The Birkhoff–Kakatuni theorem

November 09, 2023

The purpose of this post is to explore a little a very cool metrization theorem for topological groups. (By the way, for some reason I felt like aiming this post a bit lower than some of my others.) It’s a fun bit of general topology, which I’m partial to: topology was the first subject where I really felt like math was something I could love doing. For a while some of my internet handles were references to the Urysohn lemma, a beautiful result that will come up here for us.

Table of Contents

Anyway, here’s the statement of the theorem:

Theorem (Birkhoff, Kakatuni). Suppose \(G\) is a topological group. Then \(G\) is metrizable—and in fact admits a left-invariant metric—if and only if \(G\) is Hausdorff and first countable.

1. Background

Let’s unpack that a lot. Groups and topological spaces I assume you know. (By the way, if you don’t and you’d like to be invited a little further into these blog posts, feel free to shoot me an email!) A topological group is simply a group \(G\) which is at the same time a topological space and for which the operations of multiplication (i.e. the function \(G \times G \to G\) sending \((g,h)\) to \(gh\)) and inversion (the map \(G \to G\) sending \(g\) to \(g^{-1}\)) are continuous.

A metric on a set \(X\) is a function \(d\colon X \times X \to \mathbb{R}\) which satisfies the following rules:

  • (Positive Definite) We have that \(d(x,y) \ge 0\) for all points \(x\) and \(y\) in \(X\), and if \(d(x,y) = 0\), then we conclude that \(x = y\).
  • (Symmetric) \(d(x,y) = d(y,x)\).
  • (Triangle Inequality) For all \(x\), \(y\) and \(z\) in \(X\), the “length of the third side”, that is, \(d(x, z)\) is not more than the sum of the lengths of the first two. In symbols, \(d(x, z) \le d(x, y) + d(y, z)\).

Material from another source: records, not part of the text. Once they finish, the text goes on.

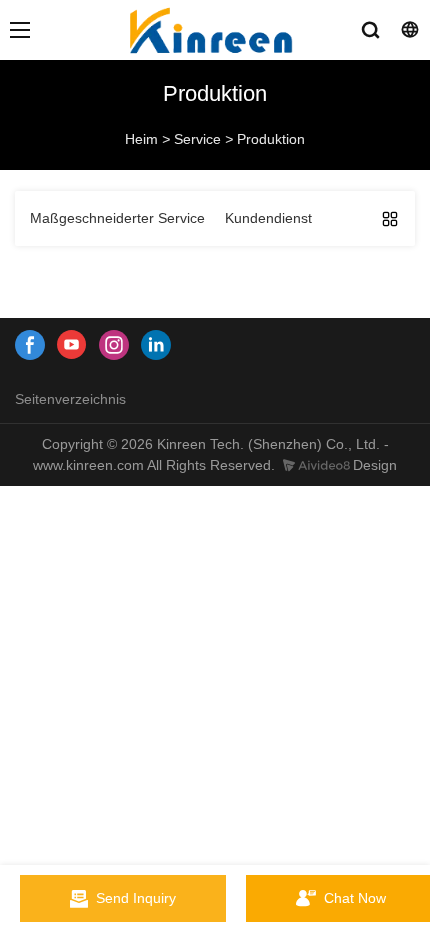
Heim (141, 139)
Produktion (271, 139)
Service (197, 139)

If \(d\) is a metric on \(X\), we can define the metric “ball” of radius \(r > 0\) about a point \(x\). This is the set \[ B_r(x) = \{ y \in X : d(x,y) < r \} \] of points in \(X\) at distance strictly smaller than \(r\) from \(x\). A metric generates a topology on \(X\) by the rule that a set \(U \subset X\) is open when it has the property that for each point \(x \in U\), there exists \(\epsilon > 0\) such that \(U\) contains \(B_\epsilon(x)\). In other words, if \(x\) is a point of \(U\), then \(U\) actually contains all the points sufficiently close to \(x\) as well. Put more succinctly, we say that the metric balls form a basis for the topology on \(X\).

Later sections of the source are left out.